begin Materials provided

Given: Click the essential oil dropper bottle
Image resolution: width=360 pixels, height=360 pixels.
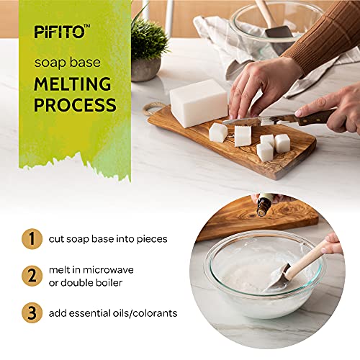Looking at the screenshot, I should tap(264, 204).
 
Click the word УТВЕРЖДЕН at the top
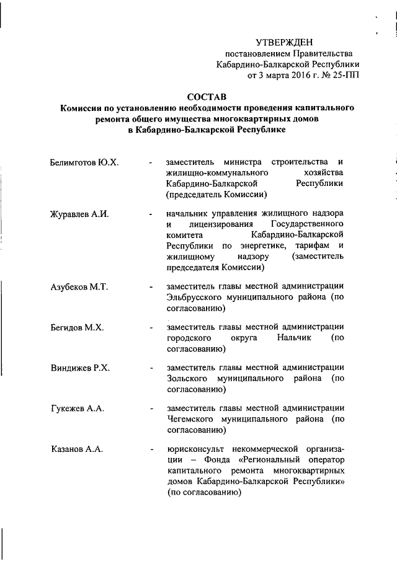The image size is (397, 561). [x=287, y=42]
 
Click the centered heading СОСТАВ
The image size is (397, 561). [x=207, y=97]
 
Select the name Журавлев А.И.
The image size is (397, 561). [x=79, y=214]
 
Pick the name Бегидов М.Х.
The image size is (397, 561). [x=77, y=327]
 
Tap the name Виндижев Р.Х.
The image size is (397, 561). [x=80, y=368]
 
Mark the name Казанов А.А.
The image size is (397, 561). [x=77, y=448]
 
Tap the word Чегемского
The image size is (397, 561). [x=190, y=419]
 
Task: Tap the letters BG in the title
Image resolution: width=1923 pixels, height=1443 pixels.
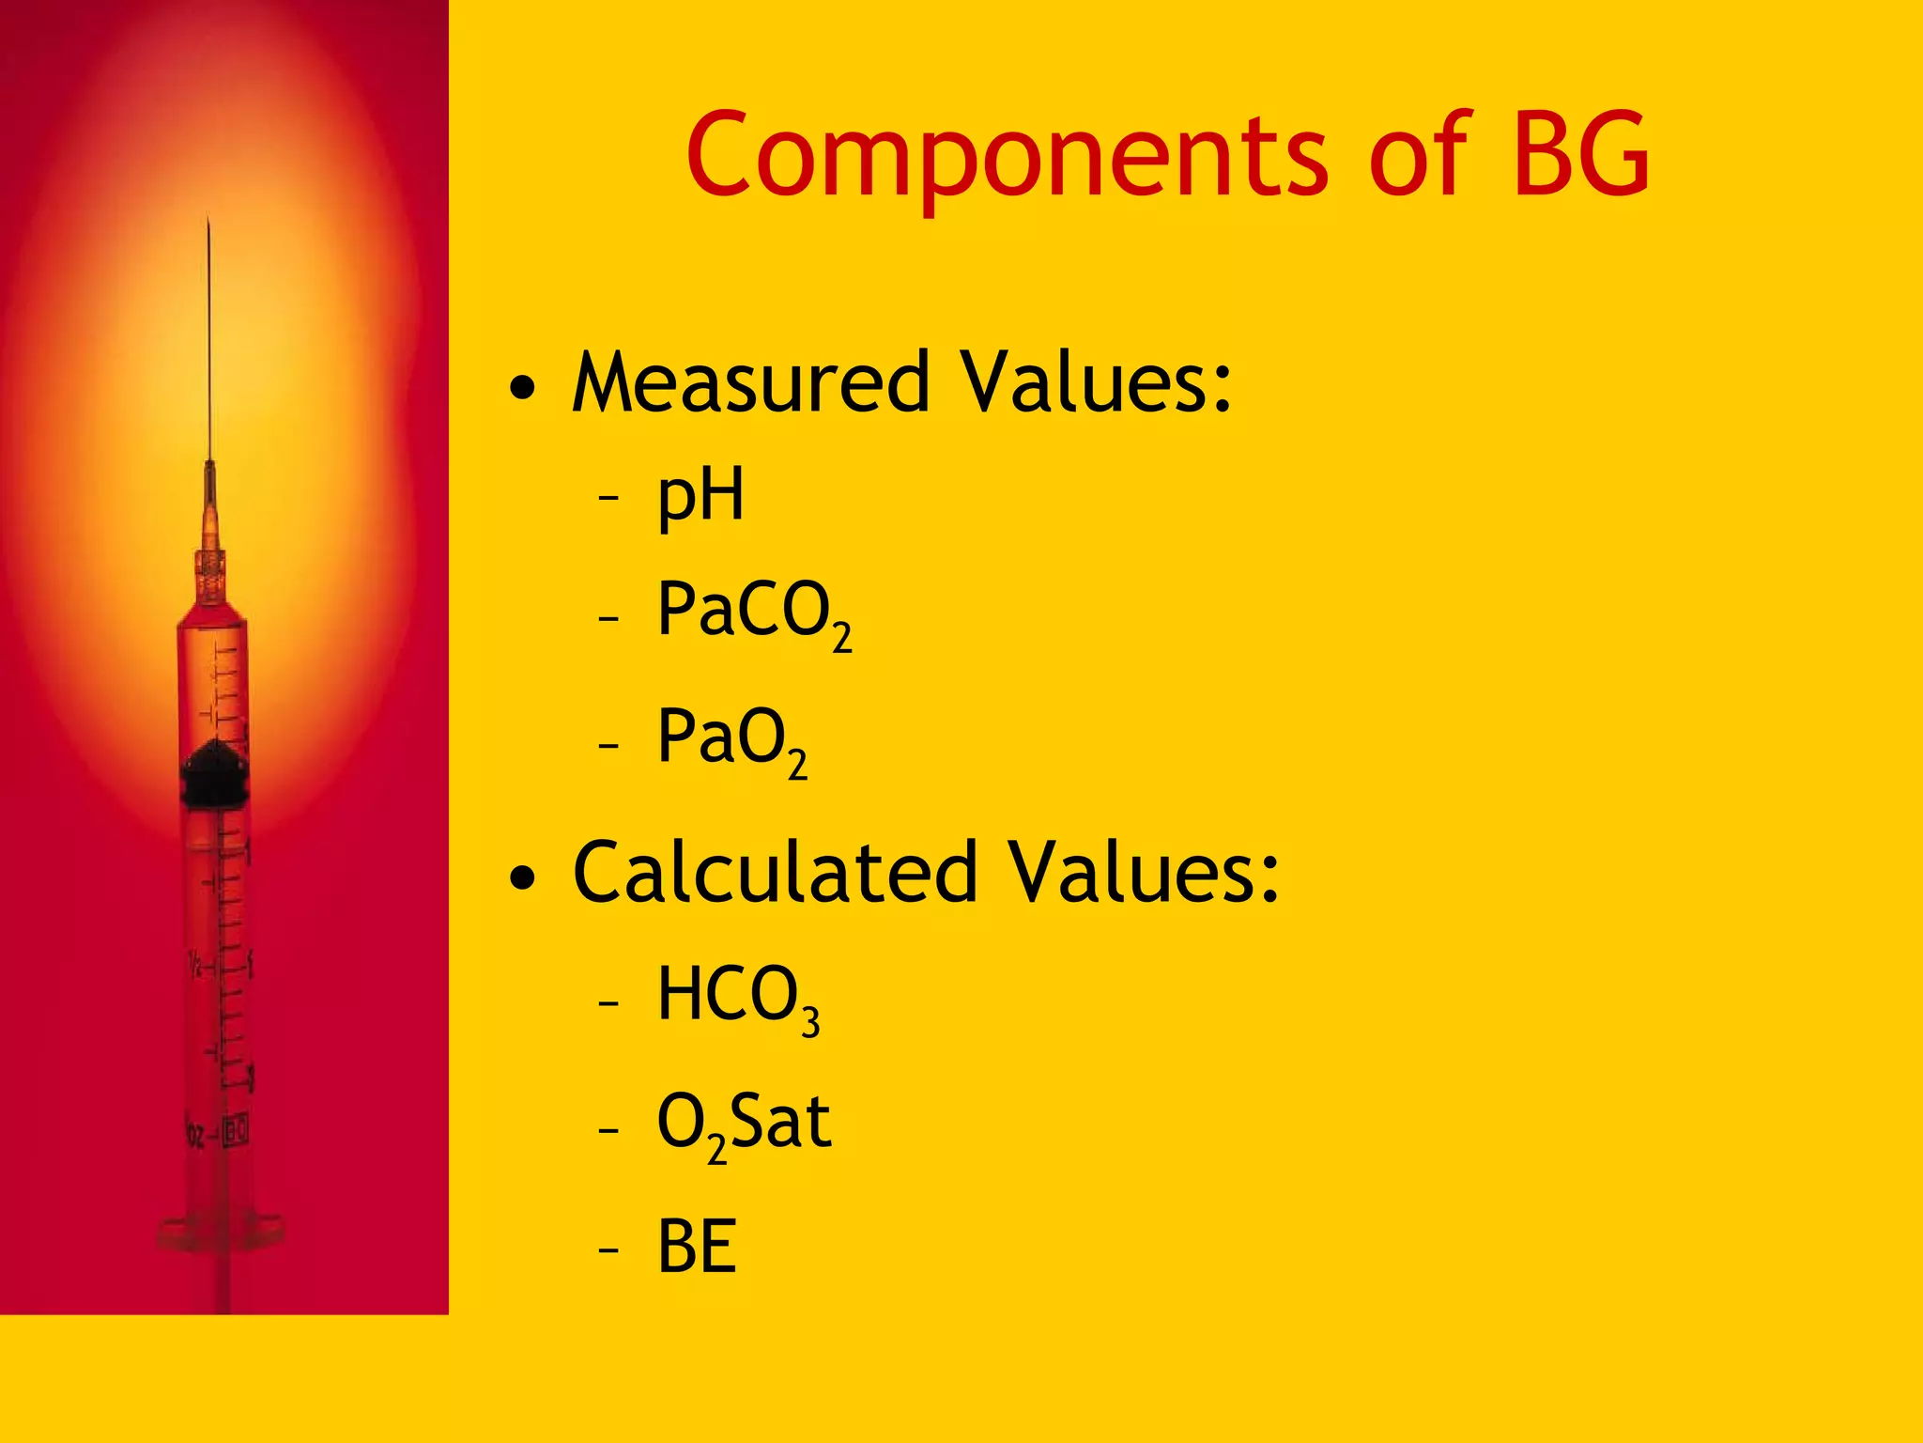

end Materials provided

▶ **Your goal**
Which lines in the records above contain the word "resolution" with its case matched exactly? Show each of those lines in full.

▶ **The solution**
Image resolution: width=360 pixels, height=360 pixels.
Image resolution: width=1923 pixels, height=1443 pixels.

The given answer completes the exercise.